CHRIS RIEMENSCHNEIDER
Shining on
As Stephen King's sequel to "The Shining" is hitting bookshelves, Mark Campbell is busy adapting the original for the Minnesota Opera. Its version of "The Shining" will premiere in May 2015. He and composer Paul Moravec are trying to remain as true as possible to King's horror novel about a hotel caretaker battling ghosts and his own demons, putting his wife and son in peril. "It's very much a story about a family trying to survive impossible odds," said Campbell, who has received King's approval on his completed outline. The librettist said he's holding off on violence until the second act, but that the first "is spooky, with an ending people will be talking about." For the music, Pulitzer-winning Moravec wants to avoid what he called the melodramatic "horror pastiche" typical of films in the genre. "The novel is actually more operatic than the movie was because it addresses fundamental, primal emotions, which is also what serious opera does," he told I.W. "Things about it that might not work in a straight play are perfect for opera."
Kristin Tillotson
O, Garrison
"O, What a Luxury," Garrison Keillor's new book of light verse, is witty and amusing, like something Ogden Nash might've produced.

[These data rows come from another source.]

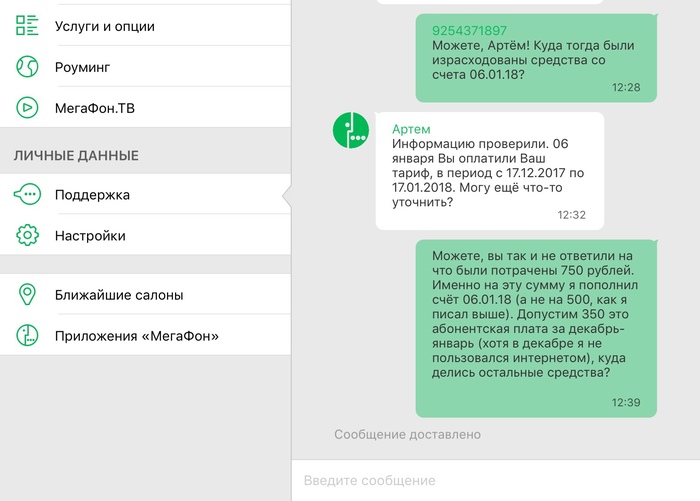The width and height of the screenshot is (700, 501).
Task: Open the Услуги и опции menu item
Action: click(104, 26)
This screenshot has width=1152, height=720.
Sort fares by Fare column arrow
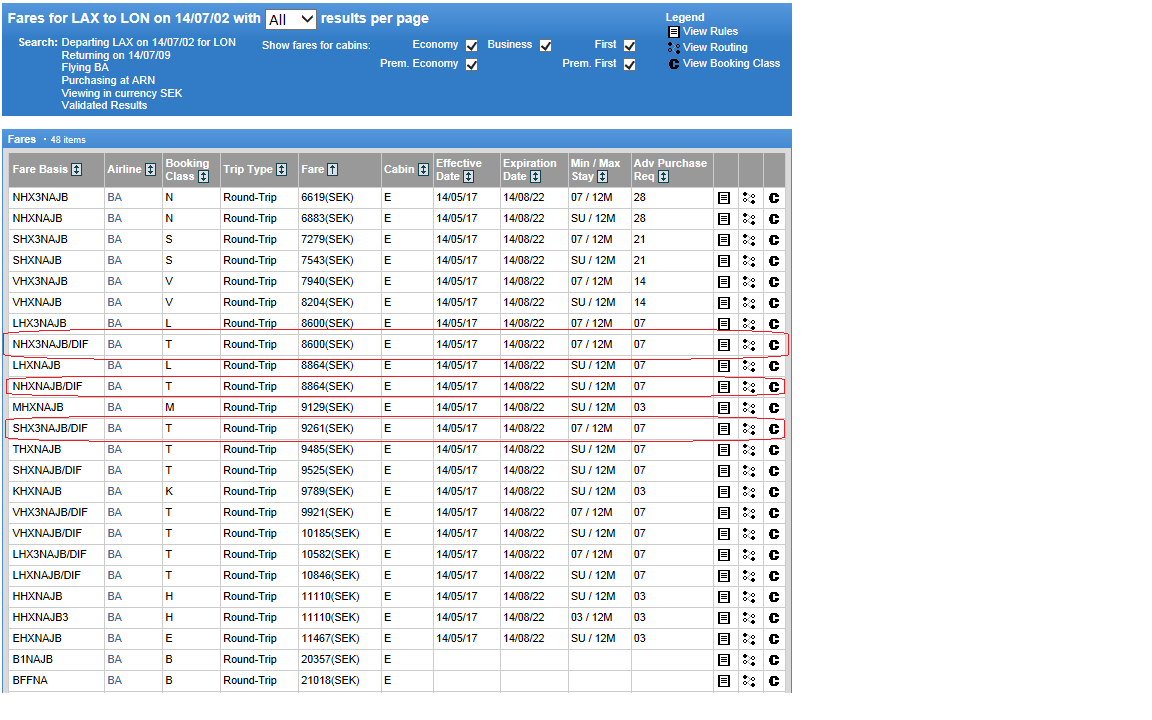[x=333, y=170]
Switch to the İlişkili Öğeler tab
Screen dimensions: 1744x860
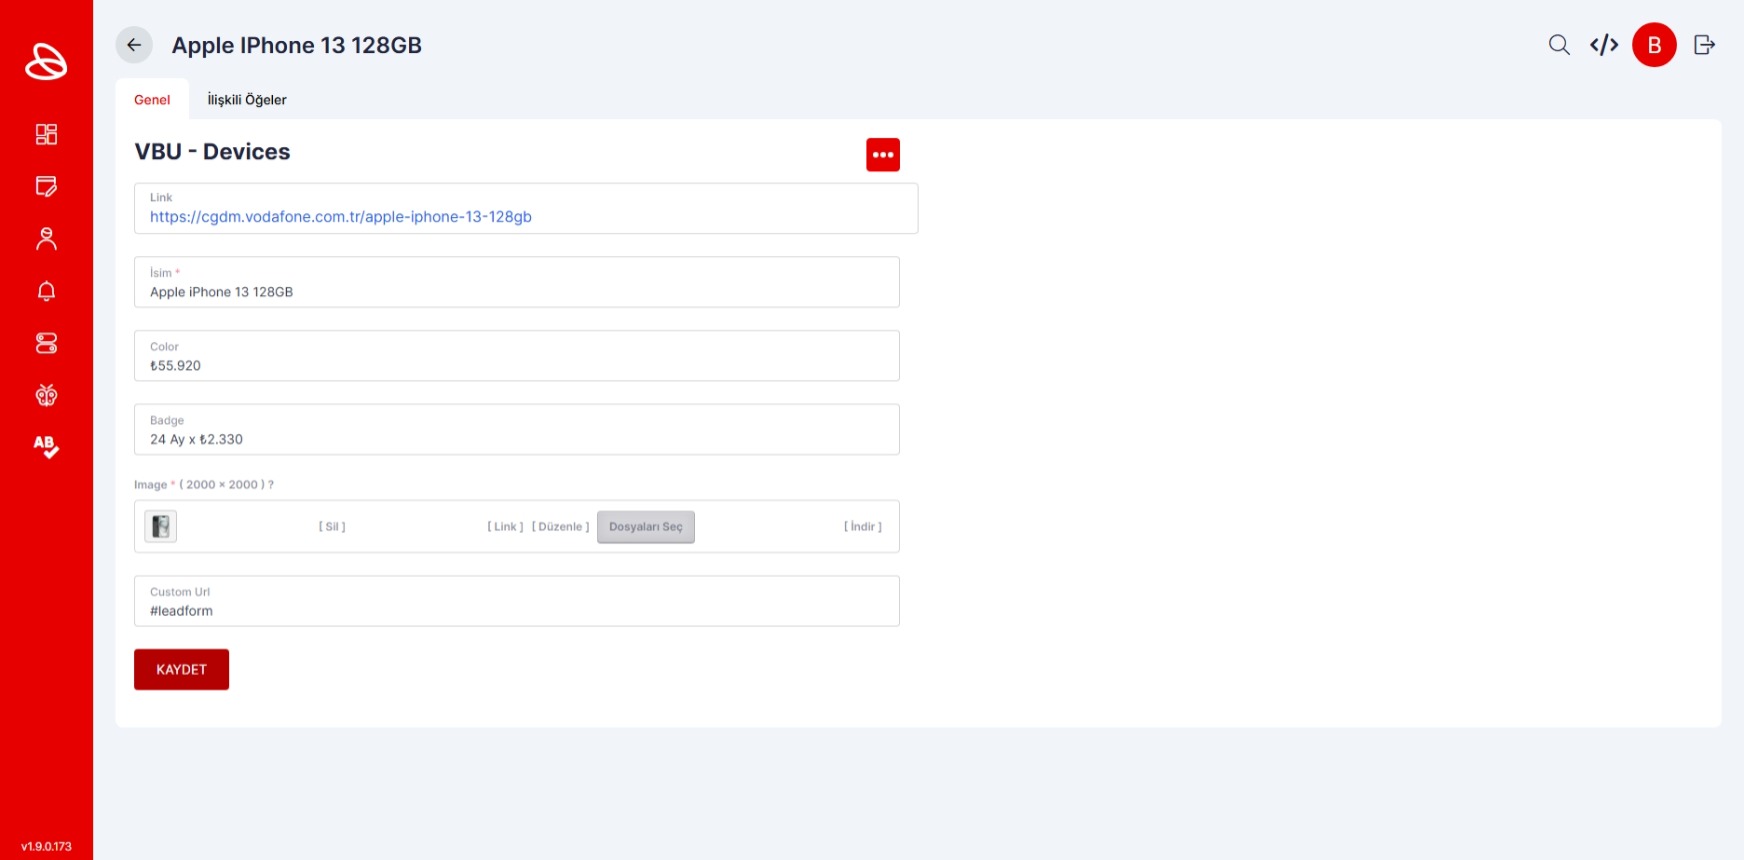[247, 100]
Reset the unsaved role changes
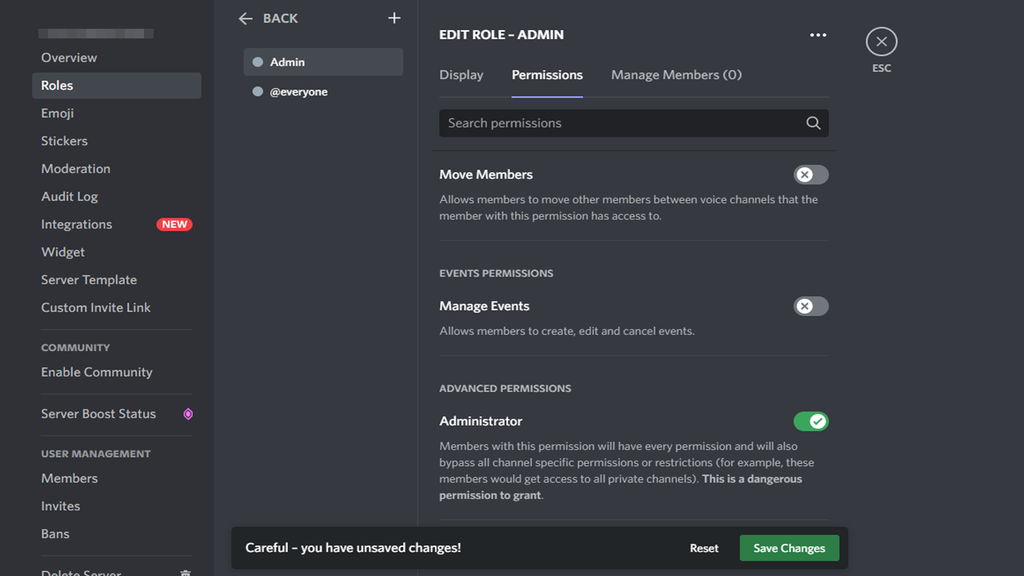 click(704, 548)
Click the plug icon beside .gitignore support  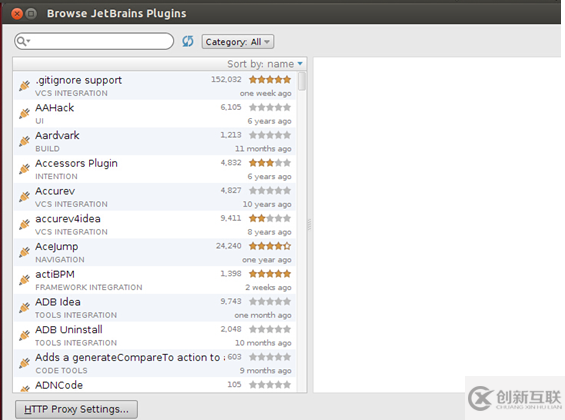24,86
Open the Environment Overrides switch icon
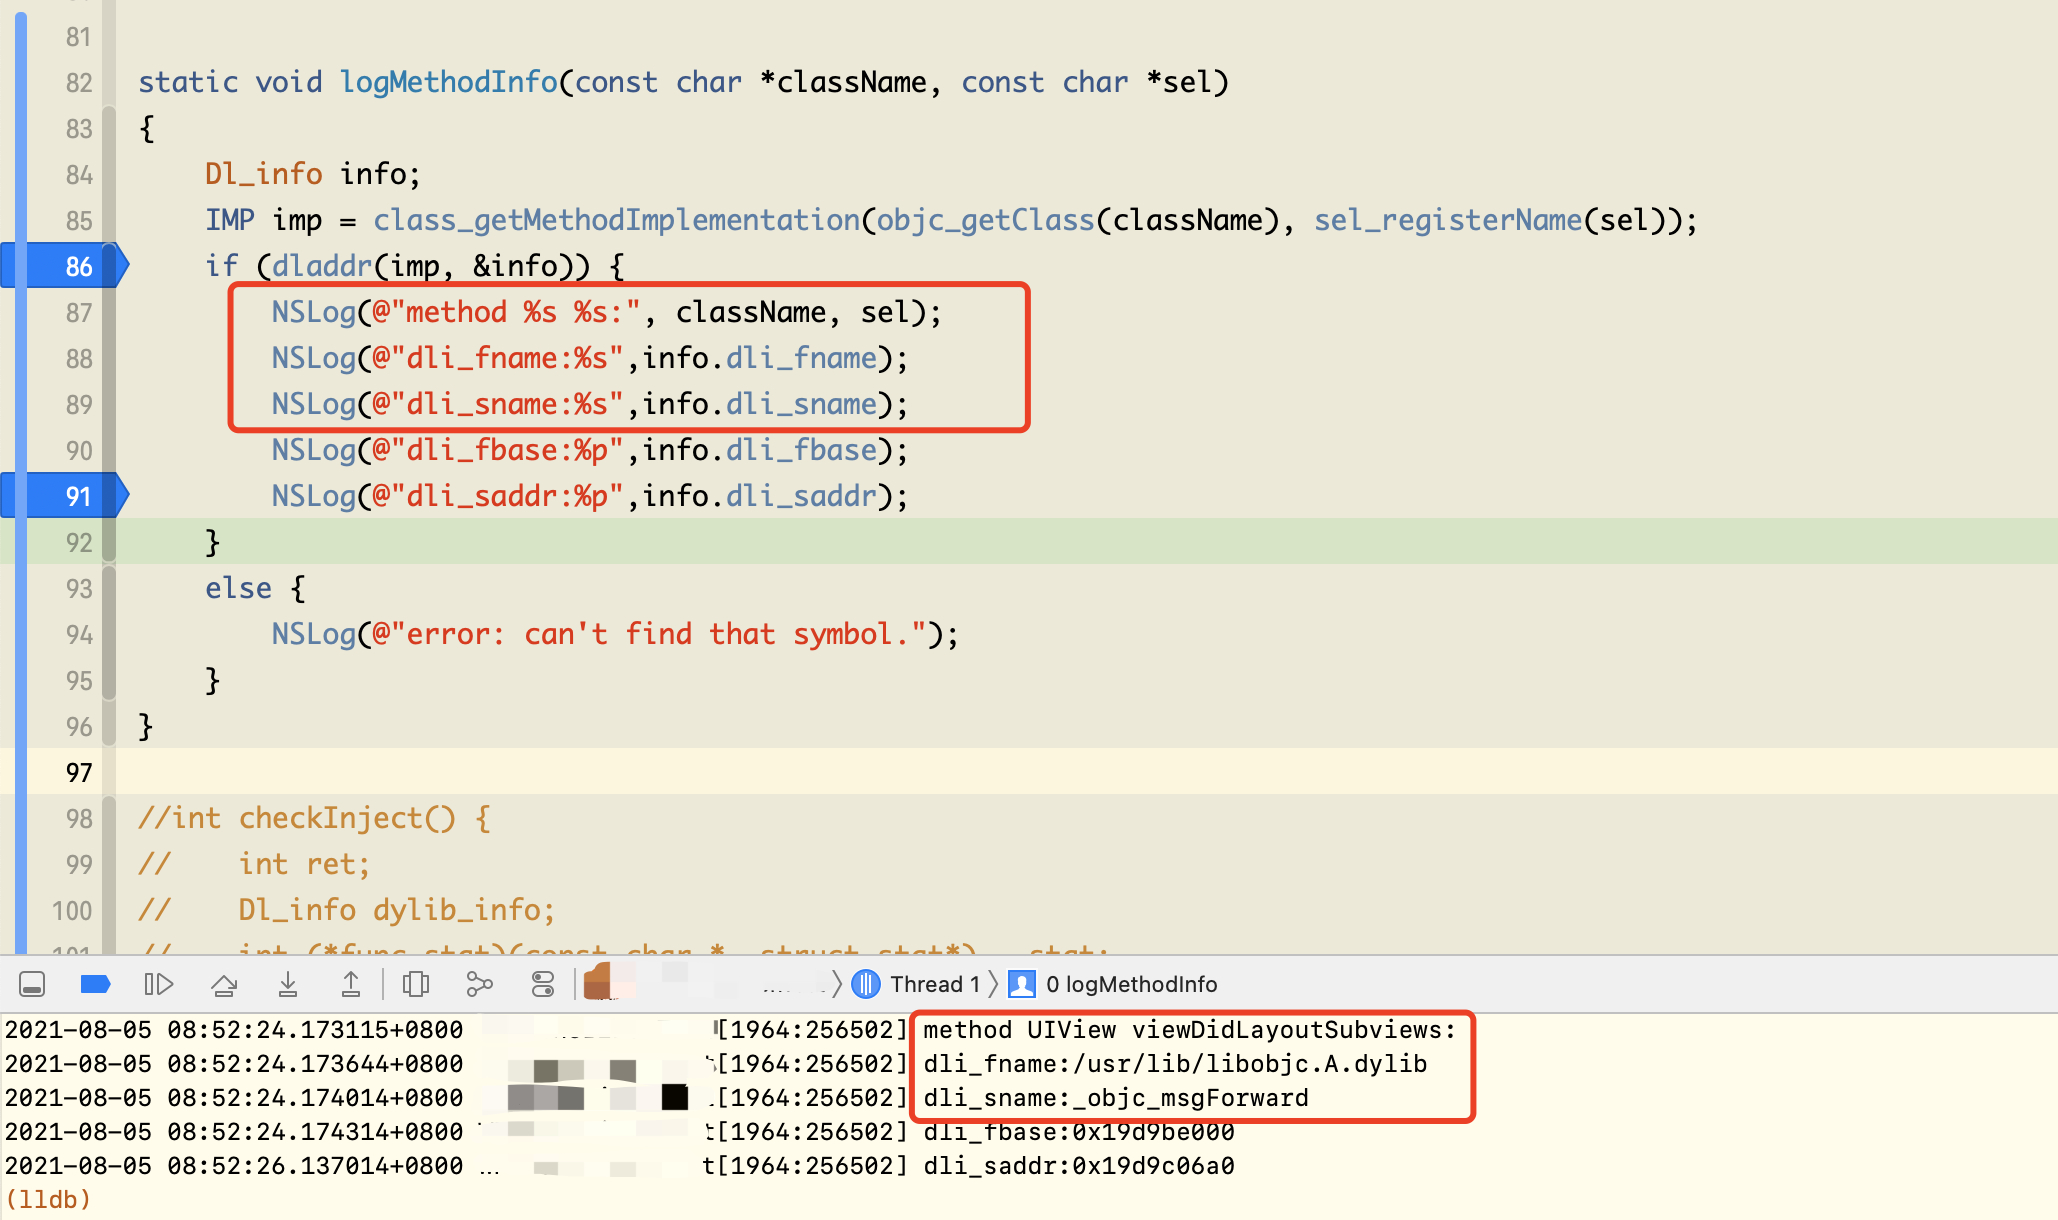 click(543, 985)
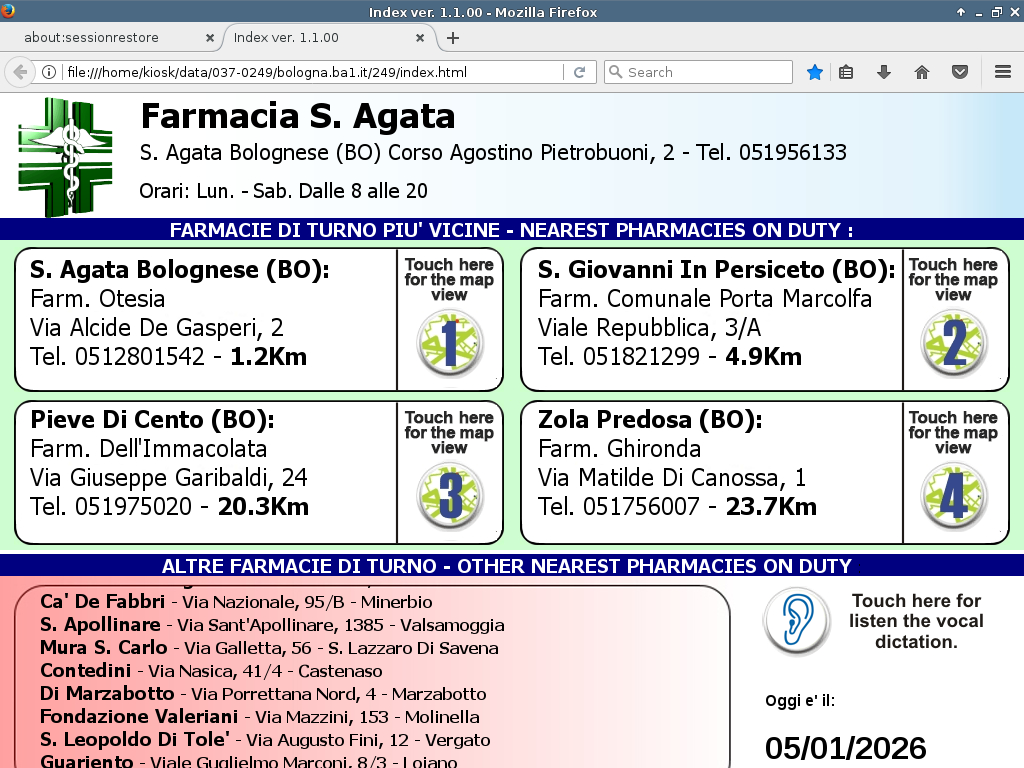1024x768 pixels.
Task: Go to the Firefox home page
Action: tap(922, 72)
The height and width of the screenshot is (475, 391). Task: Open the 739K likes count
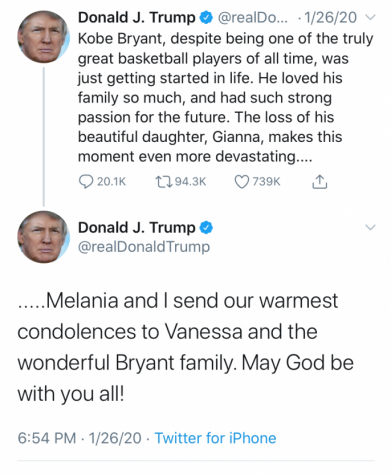[266, 182]
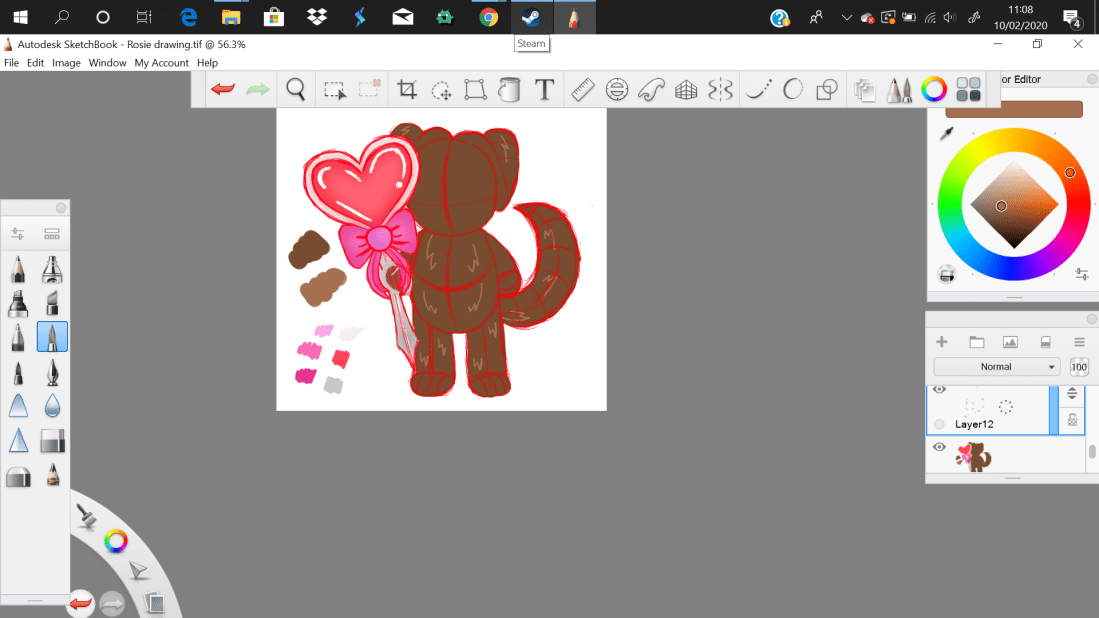This screenshot has width=1099, height=618.
Task: Open the Image menu
Action: pos(66,63)
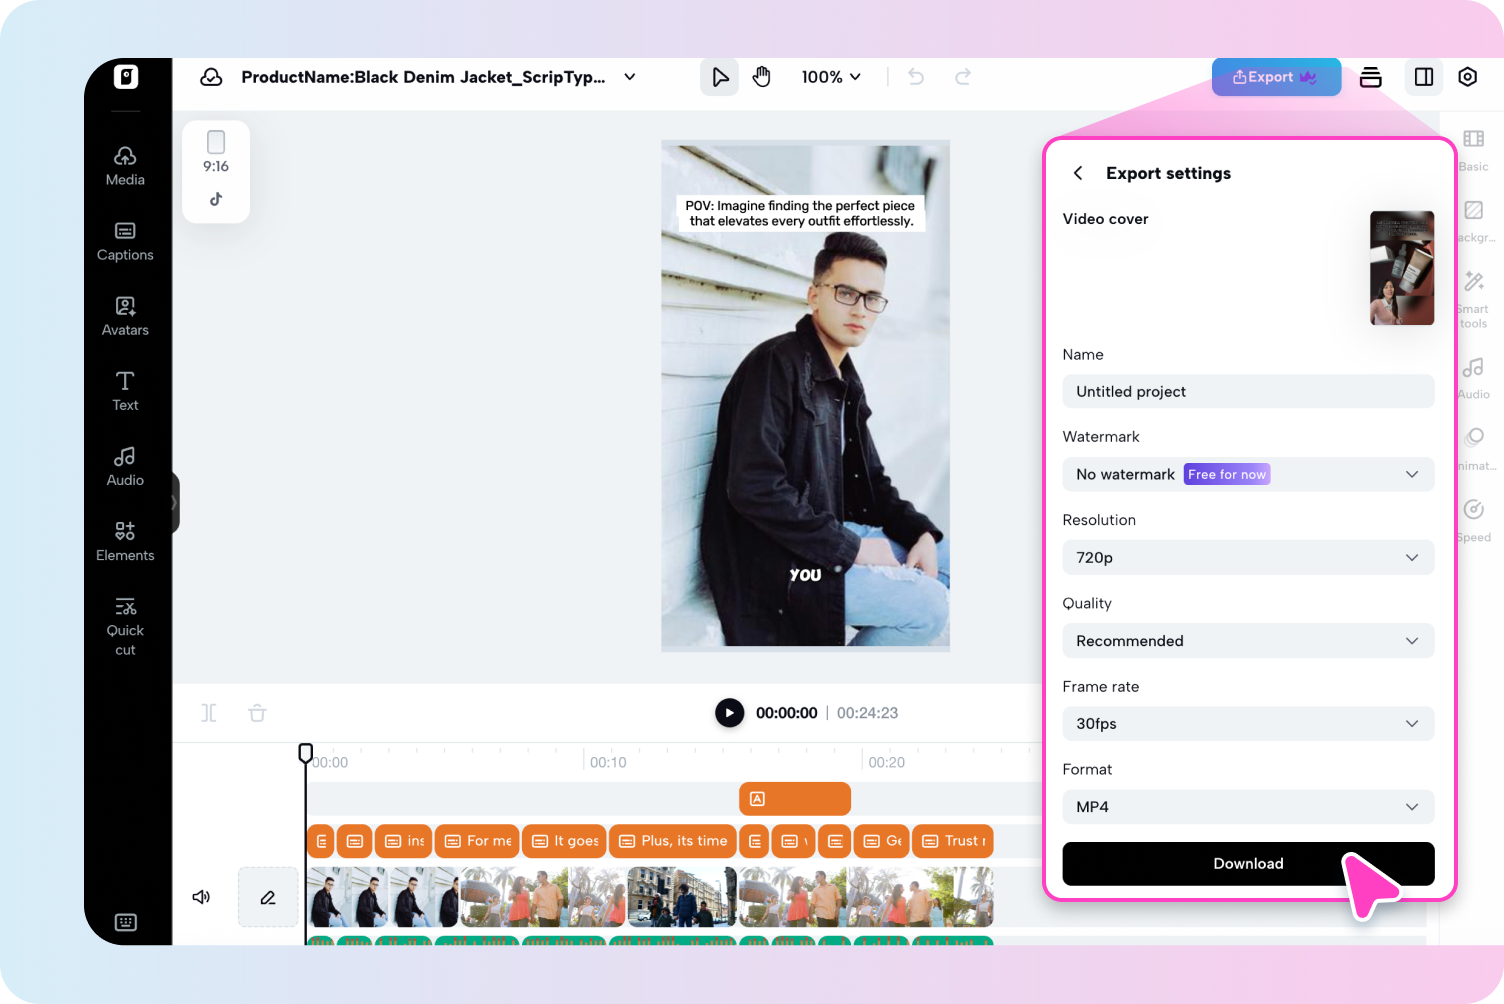Open the Format MP4 dropdown

tap(1248, 807)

The poems are fun to read, even the title poem, which is, frankly, about something I.W.'s mother said should never be discussed in public. ("To feel your bladder just go free / and open like the Mighty Miss … ") (And that is not his only poem on that topic.) Since we live in Keillor's home state, we have the opportunity to hear him read poems to us. All of them. He will read and record them Oct. 2 and 3 at the Fitzgerald Theater. Free tickets can be obtained at the Fitz box office or at Keillor's Common Good Books (where, with an advance ticket, you can buy the book at 20 percent off). He will also do a reading Nov. 3 at Barnes & Noble Galleria in Edina, but the Fitz events will replace his originally planned Oct. 1 book launch. O, what a night.